◆ Stored data ◆
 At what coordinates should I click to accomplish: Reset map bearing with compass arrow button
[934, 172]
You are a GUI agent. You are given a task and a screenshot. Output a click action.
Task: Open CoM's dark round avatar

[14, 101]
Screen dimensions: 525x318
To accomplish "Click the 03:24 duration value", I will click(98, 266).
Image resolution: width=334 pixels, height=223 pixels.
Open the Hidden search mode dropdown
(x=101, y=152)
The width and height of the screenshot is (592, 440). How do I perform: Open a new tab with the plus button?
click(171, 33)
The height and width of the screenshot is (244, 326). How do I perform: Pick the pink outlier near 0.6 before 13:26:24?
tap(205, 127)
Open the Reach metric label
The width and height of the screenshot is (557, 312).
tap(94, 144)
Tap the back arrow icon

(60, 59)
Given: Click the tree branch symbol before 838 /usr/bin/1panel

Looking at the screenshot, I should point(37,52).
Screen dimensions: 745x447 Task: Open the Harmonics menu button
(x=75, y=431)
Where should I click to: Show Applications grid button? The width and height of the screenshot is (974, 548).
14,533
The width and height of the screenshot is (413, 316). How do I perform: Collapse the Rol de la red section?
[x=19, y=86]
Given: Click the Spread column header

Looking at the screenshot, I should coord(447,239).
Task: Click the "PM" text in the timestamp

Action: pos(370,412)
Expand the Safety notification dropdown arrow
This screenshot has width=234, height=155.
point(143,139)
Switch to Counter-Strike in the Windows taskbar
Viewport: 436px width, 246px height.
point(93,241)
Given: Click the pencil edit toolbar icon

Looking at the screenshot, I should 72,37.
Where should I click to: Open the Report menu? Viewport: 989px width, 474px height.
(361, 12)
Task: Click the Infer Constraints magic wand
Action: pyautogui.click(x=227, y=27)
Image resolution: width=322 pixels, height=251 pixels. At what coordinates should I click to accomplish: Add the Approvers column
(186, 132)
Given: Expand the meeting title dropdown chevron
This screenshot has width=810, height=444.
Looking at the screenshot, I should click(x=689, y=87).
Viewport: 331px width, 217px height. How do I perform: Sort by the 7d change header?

◆ Problem statement ◆
With every line intact, reproduce the listing verbatim.

◆ Exercise answer ◆
 At what coordinates should I click to accomplish: Reset map bearing with compass arrow button
[934, 172]
You are a GUI agent. You are given a task and a screenshot. Output a click action.
Task: Open CoM's dark round avatar

[14, 101]
Screen dimensions: 525x318
To accomplish "Click the 03:24 duration value", I will click(98, 266).
Image resolution: width=334 pixels, height=223 pixels.
Open the Hidden search mode dropdown
(x=101, y=152)
The width and height of the screenshot is (592, 440). How do I perform: Open a new tab with the plus button?
click(171, 33)
The height and width of the screenshot is (244, 326). How do I perform: Pick the pink outlier near 0.6 before 13:26:24?
tap(205, 127)
Open the Reach metric label
The width and height of the screenshot is (557, 312).
tap(94, 144)
Tap the back arrow icon

(60, 59)
Given: Click the tree branch symbol before 838 /usr/bin/1panel

Looking at the screenshot, I should point(37,52).
Screen dimensions: 745x447 Task: Open the Harmonics menu button
(x=75, y=431)
Where should I click to: Show Applications grid button? The width and height of the screenshot is (974, 548).
14,533
The width and height of the screenshot is (413, 316). How do I perform: Collapse the Rol de la red section?
[x=19, y=86]
Given: Click the Spread column header

Looking at the screenshot, I should coord(447,239).
Task: Click the "PM" text in the timestamp

Action: pos(370,412)
Expand the Safety notification dropdown arrow
This screenshot has width=234, height=155.
point(143,139)
Switch to Counter-Strike in the Windows taskbar
Viewport: 436px width, 246px height.
point(93,241)
Given: Click the pencil edit toolbar icon

Looking at the screenshot, I should 72,37.
Where should I click to: Open the Report menu? Viewport: 989px width, 474px height.
(361, 12)
Task: Click the Infer Constraints magic wand
Action: pyautogui.click(x=227, y=27)
Image resolution: width=322 pixels, height=251 pixels. At what coordinates should I click to accomplish: Add the Approvers column
(186, 132)
Given: Expand the meeting title dropdown chevron
This screenshot has width=810, height=444.
Looking at the screenshot, I should click(x=689, y=87).
Viewport: 331px width, 217px height. How do I perform: Sort by the 7d change header?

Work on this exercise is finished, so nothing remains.